Pixel coordinate grounding data
=== Begin Enclosure ===

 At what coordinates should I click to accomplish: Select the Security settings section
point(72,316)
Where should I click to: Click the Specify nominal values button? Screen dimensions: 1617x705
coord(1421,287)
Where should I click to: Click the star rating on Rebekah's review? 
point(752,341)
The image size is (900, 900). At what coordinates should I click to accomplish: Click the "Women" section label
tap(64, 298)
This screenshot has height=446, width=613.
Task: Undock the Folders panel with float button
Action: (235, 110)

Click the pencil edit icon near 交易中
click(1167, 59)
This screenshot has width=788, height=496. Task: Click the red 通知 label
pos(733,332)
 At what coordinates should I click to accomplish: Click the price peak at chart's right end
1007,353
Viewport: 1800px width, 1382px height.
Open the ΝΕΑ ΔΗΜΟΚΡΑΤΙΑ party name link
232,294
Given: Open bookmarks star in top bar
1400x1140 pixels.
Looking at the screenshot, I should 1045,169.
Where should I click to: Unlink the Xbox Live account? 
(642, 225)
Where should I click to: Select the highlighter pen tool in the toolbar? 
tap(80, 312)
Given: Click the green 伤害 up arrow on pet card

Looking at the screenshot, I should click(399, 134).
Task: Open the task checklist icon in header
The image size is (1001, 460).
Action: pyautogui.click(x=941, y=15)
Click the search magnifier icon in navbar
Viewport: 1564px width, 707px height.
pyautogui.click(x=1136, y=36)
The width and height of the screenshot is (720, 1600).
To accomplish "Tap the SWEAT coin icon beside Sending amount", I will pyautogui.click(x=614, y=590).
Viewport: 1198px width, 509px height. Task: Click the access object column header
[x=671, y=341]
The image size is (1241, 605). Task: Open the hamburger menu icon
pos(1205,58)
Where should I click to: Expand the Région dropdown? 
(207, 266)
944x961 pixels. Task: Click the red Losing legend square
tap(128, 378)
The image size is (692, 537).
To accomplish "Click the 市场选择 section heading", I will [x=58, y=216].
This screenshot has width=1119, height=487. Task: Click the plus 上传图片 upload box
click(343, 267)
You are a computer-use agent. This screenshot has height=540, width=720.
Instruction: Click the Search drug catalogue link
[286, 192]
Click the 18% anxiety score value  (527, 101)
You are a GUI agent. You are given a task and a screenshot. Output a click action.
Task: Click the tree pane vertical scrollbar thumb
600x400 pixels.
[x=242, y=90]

=== End Enclosure ===

TASK REQUIREMENTS:
Each record must be reproduced exactly, with nothing missing.

RESULT:
 At what coordinates should I click to accomplish: Select the Security settings section
point(72,316)
Where should I click to: Click the Specify nominal values button? Screen dimensions: 1617x705
coord(1421,287)
Where should I click to: Click the star rating on Rebekah's review? 
point(752,341)
The image size is (900, 900). At what coordinates should I click to accomplish: Click the "Women" section label
tap(64, 298)
This screenshot has height=446, width=613.
Task: Undock the Folders panel with float button
Action: (235, 110)

Click the pencil edit icon near 交易中
click(1167, 59)
This screenshot has width=788, height=496. Task: Click the red 通知 label
pos(733,332)
 At what coordinates should I click to accomplish: Click the price peak at chart's right end
1007,353
Viewport: 1800px width, 1382px height.
Open the ΝΕΑ ΔΗΜΟΚΡΑΤΙΑ party name link
232,294
Given: Open bookmarks star in top bar
1400x1140 pixels.
Looking at the screenshot, I should 1045,169.
Where should I click to: Unlink the Xbox Live account? 
(642, 225)
Where should I click to: Select the highlighter pen tool in the toolbar? 
tap(80, 312)
Given: Click the green 伤害 up arrow on pet card

Looking at the screenshot, I should click(399, 134).
Task: Open the task checklist icon in header
The image size is (1001, 460).
Action: pyautogui.click(x=941, y=15)
Click the search magnifier icon in navbar
Viewport: 1564px width, 707px height.
pyautogui.click(x=1136, y=36)
The width and height of the screenshot is (720, 1600).
To accomplish "Tap the SWEAT coin icon beside Sending amount", I will pyautogui.click(x=614, y=590).
Viewport: 1198px width, 509px height. Task: Click the access object column header
[x=671, y=341]
The image size is (1241, 605). Task: Open the hamburger menu icon
pos(1205,58)
Where should I click to: Expand the Région dropdown? 
(207, 266)
944x961 pixels. Task: Click the red Losing legend square
tap(128, 378)
The image size is (692, 537).
To accomplish "Click the 市场选择 section heading", I will [x=58, y=216].
This screenshot has width=1119, height=487. Task: Click the plus 上传图片 upload box
click(343, 267)
You are a computer-use agent. This screenshot has height=540, width=720.
Instruction: Click the Search drug catalogue link
[286, 192]
Click the 18% anxiety score value  (527, 101)
You are a GUI agent. You are given a task and a screenshot. Output a click action.
Task: Click the tree pane vertical scrollbar thumb
600x400 pixels.
[x=242, y=90]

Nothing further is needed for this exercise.